From 2002 onwards, we witnessed a rapid adoption of virtualization in IT. In 2012 Gartner announced that more than 50% of the servers deployed worldwide were virtual as opposed to physical. Enterprises adopted virtualization to gain the benefits of server consolidation, ease of management, and some amount of agility to their business units. This decade long transformation started with the launch of vCenter 1.0 in 2003 by VMware. VMware’s primary focus since then has been to provide more power and tools to infrastructure admins with technologies like vMotion, DRS and HA.
In 2006, Amazon launched a beta version of EC2 offering a public cloud service. In contrast to VMware, Amazon EC2 hid all the infrastructure details and focused on application developers. They could use a cloud API without any knowledge of the underlying infrastructure. Developers could operate at a speed faster than their IT ticketing system could provision resources.
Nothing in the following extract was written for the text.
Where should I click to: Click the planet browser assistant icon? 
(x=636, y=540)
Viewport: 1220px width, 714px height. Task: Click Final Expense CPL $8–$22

The focus of the two solutions could not be further apart.
Lack of Convergence:
Over time, VMware added additional features to make their platform suitable for application developers; vApps, vCloud, vCAC, CloudFoundry, among others. Similarly, EC2 added more access to their underlying infrastructure, with technologies like CloudWatch to help application developers troubleshoot their problems. VMware was building the solution from the bottom up, and EC2 was doing it top down. The same comparison holds true for Azure and other public clouds.
One would expect that over time, these two trends will converge and enterprises should be able to consume a cloud either on premise or off premise based on the application needs. That convergence will require two fundamental changes:
- Private cloud should be as easy to install, consume and operate as a public cloud
- Public clouds should provide more visibility, control, security and performance like a private cloud
Unfortunately both of these changes are much harder in practice, and the trends have been in opposite directions! Private cloud architecture has become more complex to build, manage, and operate. The number of services, databases, software and hardware components needed have increased over time. Similarly, public cloud wars are being fought over lower price, leading them to optimize for scale, cheaper hardware, lack of predictability and not for performance or control.
It would be great for enterprises to have these two models converge into something that provides the best of both worlds without the drawbacks of either.